SkyWalker
SkyWalker

Reputation: 14317

Do you use a dedicated JIRA issue for adding Unit tests and "Cosmetic" changes?

I recall seeing before in some projects a well-known JIRA issue that would be linked to all new Unit test and "Cosmetic" commits. Is this a common practice? Are there cons I could overlook? I kind of like this approach because e.g. all commits will have an associated JIRA issue and creating one JIRA issue for every new Unit test or even Suite seems excessive.

Upvotes: 0

Views: 712

Answers (2)

mdoar
mdoar

Reputation: 6881

I recommend using a JIRA issue for pieces of work that can happen in parallel. So if multiple people are working on unit tests, create an issue for each unit test, or group of unit tests. The question of creating an issue for cosmetic changes usually arises because someone declares that every commit must have a JIRA issue key in its message. It's usually better to only require that on the most important branches or trunk/master so people don't have to work around the policy

Upvotes: 1

CodeFanatic
CodeFanatic

Reputation: 11474

I can not tell you, if that is a common practice.

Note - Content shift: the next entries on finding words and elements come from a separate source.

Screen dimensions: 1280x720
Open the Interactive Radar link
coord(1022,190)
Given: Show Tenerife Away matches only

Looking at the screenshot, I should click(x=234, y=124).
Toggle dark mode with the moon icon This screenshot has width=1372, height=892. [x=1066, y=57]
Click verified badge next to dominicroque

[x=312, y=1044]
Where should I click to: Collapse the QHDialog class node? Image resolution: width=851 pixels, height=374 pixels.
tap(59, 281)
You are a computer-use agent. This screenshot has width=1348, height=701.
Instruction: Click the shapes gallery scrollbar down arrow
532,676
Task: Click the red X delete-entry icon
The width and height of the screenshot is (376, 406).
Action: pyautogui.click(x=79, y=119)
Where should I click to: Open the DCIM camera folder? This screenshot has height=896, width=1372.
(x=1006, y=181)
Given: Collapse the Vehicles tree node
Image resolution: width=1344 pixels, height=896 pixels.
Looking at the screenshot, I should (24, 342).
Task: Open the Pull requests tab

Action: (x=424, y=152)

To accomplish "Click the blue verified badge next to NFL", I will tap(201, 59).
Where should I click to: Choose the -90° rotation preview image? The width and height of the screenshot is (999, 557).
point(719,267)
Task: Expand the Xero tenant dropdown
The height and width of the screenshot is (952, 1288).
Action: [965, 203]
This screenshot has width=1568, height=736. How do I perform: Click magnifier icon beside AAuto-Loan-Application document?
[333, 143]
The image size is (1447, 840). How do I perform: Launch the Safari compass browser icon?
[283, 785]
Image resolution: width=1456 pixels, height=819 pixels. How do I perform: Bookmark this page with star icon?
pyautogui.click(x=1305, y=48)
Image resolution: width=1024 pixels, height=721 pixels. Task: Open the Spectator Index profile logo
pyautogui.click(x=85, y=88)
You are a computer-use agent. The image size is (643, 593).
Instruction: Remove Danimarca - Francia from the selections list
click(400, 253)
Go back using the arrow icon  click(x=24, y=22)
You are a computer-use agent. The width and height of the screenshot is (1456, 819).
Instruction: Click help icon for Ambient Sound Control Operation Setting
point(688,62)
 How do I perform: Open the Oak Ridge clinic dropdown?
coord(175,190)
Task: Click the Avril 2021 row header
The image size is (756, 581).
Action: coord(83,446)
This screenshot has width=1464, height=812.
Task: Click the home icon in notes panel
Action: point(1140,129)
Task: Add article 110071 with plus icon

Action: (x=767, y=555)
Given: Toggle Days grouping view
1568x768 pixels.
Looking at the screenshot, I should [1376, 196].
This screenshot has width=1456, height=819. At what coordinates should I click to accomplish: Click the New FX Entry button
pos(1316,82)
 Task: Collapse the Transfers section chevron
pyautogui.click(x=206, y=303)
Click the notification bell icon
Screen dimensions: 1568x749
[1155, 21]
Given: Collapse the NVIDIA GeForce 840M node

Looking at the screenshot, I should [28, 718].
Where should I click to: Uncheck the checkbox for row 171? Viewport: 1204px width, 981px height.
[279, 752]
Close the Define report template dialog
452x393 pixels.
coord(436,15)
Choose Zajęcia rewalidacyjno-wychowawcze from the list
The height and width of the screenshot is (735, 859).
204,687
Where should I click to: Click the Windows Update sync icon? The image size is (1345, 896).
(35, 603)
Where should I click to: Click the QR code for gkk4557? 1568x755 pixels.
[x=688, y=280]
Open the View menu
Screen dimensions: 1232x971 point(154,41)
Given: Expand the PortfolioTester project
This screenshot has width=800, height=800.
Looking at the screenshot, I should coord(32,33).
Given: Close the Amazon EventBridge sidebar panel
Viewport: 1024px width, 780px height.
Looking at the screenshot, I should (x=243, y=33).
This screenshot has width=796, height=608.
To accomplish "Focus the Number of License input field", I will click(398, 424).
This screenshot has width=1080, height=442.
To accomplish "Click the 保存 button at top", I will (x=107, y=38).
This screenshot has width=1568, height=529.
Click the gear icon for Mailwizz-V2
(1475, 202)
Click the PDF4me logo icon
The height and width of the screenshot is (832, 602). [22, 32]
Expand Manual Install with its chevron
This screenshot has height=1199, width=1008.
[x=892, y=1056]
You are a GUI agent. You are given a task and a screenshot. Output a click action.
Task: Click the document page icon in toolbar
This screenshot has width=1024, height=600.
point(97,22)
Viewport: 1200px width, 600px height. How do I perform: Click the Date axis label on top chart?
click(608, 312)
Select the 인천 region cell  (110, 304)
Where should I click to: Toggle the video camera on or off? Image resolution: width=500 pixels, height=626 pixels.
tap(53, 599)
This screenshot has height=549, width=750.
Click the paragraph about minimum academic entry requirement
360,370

I think it is bad, to add all JUnit Tests and Cosmetics as a sub-task to one Task.

Lets say, u got a Structure like this:


  • Common User Story

  • Tasks

    • Task1
    • Task2
    • Task3
  • Cosmetic and Junit Container

    • Cosmetic

    • JUnit


Then you will not be able to check (easily), if the Tasks1 JUnit Test was completed or not.

If you do it like that


  • Common User Story

    • Tasks
      • Task1
        • Cosmetic
        • JUnit
      • Task2
        • Cosmetic
      • Task3
        • JUnit

you can easily check, what Cosmetics regard to what Task, what Junit test, of that task is completed and which not, also better for time tracking etc.